Despite the locals' protestations and alerts from the anti-racist watchdog the Southern Poverty Law Centre, this Cobb cancer takes root within, trading on the ignorance of neighbours who know little of his intentions. Trading on the ethos of keeping themselves to themselves, Leith soon found itself a hotbed of discord and discomfort as the true nature of Cobb's plans come to fruition.
It may be in line with America's belief in freedom, but directors Michael Beach Nichols and Christopher K Walker imbue this piece with a dread feeling that will sicken any decent human being to their core. Shots of swastika flags being erected as Cobb and co buy up land achieve the maximum effect of shocking viewers and frustrating them in equal measure - it's an over-riding feeling of powerlessness of the authorities in Leith as they skirt around the human rights issues which cloak Cobb's group in protection that astound, pushing principles to the edge that form the basis of this piece.
But it's an over-riding feeling of astonishment that Leith's citizens rally to the cause and the directors do little to influence the action, merely cataloguing events as they happen that leads you to question what exactly is going wrong in America. Perhaps it's the fact that directors have brought a balanced approach to the piece that makes it as devastating as it is - both sides are given time and equal measure on screen.
Anyone wanting to do further research after this will be delivered a further gut punch as the internet charts the rise of hatred in Cobb; Welcome to Leith achieves the award of being the most shocking thing I've seen at the festival this year - and certainly seeing a young kid goaded to what word he knows that begins with N as he toys with birthday cake and his father struggles to hide is pride is an image I won't forget in a long time.
Elsewhere, the true disembodied horrors of a war by those who perpetrated it are given form in Censored Voices, an affectingly powerful doco that centres around the 1967 Six Day war in Israel.
Former soldiers, with years under their belt after the conflict, sit and re-listen to recorded testimony of how they felt in the aftermath of the brief and brutal conflict. The Israeli army censored the recordings, but this film from Mor Loushy collects them together for the first time, opening not only a window into the past, but cracking open the souls of those who return and suffer from the true horror of what they witnessed and inflicted on others.
In a world when first person shooters are rife in computer games, or where our digital avatars revel in the bloody killing of others, the simple shocking truth of a conflict is gloriously exposed. One soldier tells of how when being confronted with the enemy, he felt like he was shooting dolls in an amusement arcade, and each shot left him feeling pleased. As Loushy then uses shots of downed troops and victims of the conflict straight after, you can't help but question the risking sickening feeling in your stomach.

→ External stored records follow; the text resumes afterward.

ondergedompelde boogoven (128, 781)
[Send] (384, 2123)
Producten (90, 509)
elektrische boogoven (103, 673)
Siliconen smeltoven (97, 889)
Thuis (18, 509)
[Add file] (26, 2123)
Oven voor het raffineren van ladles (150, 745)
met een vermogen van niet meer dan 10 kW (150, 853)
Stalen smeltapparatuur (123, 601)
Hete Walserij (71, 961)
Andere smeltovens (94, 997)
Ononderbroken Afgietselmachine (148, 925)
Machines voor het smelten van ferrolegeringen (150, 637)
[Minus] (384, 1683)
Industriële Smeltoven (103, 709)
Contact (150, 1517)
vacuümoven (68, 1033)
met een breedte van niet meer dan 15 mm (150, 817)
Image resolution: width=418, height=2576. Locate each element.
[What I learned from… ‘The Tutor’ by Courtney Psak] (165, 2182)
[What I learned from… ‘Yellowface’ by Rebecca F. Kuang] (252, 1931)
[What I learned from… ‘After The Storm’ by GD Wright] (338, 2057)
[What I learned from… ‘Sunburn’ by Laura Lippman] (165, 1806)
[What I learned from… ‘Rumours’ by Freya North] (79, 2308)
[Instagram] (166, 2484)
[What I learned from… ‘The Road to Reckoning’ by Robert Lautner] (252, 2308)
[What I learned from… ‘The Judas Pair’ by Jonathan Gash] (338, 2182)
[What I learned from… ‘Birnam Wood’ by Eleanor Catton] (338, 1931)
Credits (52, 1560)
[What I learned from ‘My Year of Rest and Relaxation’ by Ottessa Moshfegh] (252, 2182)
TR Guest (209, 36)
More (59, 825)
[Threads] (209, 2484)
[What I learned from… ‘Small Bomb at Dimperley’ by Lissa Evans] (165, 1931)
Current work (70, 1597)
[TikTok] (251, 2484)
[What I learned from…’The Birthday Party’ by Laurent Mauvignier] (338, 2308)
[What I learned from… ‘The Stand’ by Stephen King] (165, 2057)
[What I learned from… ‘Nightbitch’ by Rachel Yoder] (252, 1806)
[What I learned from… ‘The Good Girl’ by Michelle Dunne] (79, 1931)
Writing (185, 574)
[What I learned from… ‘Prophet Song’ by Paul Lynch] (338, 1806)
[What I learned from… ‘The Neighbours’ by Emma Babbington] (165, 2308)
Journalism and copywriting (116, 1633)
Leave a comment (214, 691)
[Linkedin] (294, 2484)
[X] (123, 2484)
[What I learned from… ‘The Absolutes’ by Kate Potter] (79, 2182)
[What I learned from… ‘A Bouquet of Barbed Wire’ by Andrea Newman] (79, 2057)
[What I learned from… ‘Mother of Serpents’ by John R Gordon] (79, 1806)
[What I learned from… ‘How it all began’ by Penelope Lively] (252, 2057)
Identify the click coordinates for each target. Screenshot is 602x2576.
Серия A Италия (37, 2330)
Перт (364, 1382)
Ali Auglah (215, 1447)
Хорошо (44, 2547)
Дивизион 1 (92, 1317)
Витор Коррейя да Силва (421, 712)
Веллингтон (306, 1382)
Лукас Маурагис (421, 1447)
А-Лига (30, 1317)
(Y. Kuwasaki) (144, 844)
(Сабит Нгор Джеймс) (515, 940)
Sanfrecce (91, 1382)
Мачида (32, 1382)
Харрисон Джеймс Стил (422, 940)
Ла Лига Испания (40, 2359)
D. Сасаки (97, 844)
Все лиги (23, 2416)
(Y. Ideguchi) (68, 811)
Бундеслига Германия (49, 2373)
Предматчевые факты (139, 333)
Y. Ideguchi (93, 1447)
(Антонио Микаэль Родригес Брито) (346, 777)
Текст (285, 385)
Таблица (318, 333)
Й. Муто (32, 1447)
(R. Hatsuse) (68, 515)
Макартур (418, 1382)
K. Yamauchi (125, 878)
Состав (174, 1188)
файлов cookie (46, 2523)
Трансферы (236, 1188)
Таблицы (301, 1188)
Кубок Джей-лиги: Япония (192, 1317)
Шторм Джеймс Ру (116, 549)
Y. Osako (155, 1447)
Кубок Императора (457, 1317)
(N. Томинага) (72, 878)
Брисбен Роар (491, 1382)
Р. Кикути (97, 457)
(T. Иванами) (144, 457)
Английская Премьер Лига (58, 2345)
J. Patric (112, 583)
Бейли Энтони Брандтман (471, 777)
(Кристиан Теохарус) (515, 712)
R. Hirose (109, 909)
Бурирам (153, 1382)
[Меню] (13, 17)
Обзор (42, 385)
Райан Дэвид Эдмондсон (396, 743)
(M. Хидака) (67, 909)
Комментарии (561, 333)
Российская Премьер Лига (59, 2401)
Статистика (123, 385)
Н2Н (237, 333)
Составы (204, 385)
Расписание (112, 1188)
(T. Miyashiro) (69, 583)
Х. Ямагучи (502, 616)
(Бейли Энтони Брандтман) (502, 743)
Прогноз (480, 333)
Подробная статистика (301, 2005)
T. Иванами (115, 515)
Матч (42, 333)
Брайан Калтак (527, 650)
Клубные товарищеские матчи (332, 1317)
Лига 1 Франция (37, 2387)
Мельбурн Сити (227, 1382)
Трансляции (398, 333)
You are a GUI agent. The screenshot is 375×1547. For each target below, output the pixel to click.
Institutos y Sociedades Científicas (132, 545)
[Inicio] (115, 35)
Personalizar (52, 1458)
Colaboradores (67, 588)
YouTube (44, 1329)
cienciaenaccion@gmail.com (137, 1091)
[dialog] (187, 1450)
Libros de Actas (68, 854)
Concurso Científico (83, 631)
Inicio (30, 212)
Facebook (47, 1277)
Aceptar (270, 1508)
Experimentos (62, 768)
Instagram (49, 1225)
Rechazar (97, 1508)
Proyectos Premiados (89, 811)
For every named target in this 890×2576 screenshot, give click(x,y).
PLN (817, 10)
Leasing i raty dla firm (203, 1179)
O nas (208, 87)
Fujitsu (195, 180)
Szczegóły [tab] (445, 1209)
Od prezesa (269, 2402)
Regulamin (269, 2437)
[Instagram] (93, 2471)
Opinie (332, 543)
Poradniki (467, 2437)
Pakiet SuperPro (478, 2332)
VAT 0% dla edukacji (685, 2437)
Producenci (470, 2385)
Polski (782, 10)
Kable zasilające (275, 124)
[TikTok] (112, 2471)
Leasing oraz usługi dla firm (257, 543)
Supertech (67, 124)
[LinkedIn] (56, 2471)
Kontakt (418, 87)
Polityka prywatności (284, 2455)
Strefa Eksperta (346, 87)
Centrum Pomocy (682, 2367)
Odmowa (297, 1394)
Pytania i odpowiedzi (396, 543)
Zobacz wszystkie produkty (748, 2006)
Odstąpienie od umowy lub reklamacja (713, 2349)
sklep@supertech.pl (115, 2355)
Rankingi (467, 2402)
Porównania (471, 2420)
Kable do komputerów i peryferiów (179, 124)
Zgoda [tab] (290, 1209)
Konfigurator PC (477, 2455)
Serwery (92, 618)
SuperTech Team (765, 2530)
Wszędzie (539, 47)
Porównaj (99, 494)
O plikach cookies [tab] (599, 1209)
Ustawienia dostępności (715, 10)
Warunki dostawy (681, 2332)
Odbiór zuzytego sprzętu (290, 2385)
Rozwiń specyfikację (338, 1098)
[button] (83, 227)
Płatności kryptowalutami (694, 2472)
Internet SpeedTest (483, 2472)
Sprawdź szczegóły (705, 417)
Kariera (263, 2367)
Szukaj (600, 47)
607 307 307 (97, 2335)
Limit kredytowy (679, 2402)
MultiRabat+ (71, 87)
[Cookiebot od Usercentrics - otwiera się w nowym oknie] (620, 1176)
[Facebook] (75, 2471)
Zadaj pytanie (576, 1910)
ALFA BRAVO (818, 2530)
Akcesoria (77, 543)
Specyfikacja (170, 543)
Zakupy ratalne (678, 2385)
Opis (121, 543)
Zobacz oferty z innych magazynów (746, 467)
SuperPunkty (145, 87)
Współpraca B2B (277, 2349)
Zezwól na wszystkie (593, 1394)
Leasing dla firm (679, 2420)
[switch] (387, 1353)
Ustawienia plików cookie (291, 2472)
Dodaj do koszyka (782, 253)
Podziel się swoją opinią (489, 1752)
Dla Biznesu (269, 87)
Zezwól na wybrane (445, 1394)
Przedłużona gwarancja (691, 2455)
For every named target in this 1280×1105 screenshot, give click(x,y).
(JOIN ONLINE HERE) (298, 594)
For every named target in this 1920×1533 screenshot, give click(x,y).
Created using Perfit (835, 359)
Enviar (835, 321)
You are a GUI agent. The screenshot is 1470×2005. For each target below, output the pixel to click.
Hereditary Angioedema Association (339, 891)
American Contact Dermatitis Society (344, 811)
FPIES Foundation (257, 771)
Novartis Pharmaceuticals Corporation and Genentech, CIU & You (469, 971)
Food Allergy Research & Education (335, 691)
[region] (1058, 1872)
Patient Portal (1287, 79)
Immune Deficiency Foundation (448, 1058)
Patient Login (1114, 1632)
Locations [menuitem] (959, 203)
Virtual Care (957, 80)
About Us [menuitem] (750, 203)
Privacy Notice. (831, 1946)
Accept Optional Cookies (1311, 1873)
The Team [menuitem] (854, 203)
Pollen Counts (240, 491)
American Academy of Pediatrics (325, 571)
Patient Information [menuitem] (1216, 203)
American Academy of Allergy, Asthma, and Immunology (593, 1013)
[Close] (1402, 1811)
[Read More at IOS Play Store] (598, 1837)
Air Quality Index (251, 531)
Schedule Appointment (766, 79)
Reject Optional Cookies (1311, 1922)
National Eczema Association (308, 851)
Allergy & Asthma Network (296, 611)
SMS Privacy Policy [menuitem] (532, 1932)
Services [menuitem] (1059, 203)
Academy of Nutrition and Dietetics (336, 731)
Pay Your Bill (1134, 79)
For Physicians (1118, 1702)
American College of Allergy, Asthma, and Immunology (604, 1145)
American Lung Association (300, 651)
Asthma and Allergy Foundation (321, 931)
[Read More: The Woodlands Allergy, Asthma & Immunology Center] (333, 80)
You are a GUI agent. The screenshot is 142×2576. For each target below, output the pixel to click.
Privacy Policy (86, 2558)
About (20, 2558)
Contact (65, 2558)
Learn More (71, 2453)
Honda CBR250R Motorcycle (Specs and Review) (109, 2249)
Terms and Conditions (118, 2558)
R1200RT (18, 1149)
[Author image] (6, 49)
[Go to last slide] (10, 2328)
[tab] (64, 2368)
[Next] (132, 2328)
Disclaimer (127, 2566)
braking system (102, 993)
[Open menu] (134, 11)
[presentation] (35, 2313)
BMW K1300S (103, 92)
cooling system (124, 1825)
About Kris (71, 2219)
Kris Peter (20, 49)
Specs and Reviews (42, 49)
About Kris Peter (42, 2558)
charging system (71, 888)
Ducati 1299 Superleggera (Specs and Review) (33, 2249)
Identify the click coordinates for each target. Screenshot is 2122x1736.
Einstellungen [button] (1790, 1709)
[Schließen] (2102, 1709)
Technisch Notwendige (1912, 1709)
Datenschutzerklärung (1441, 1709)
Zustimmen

Footage from the time, comments like "We're not murderers, but in the war, we became murderers" are nothing short of haunting; but as the soldiers watch the reel-to-reel tapes unfold, their stony vistas reveal nothing of their thoughts years on. It proves to be a growing frustration until Loushy unveils a powerful final denouement that gives us the insight we've been waiting for.
Unflinching and unsettling, both Censored Voices and Welcome To Leith prove the simplest, well-told docos remain the most effective - both offer windows into worlds we'd rather not peek into, but both show the various paradigms of the human condition remain in play - for better or for worse.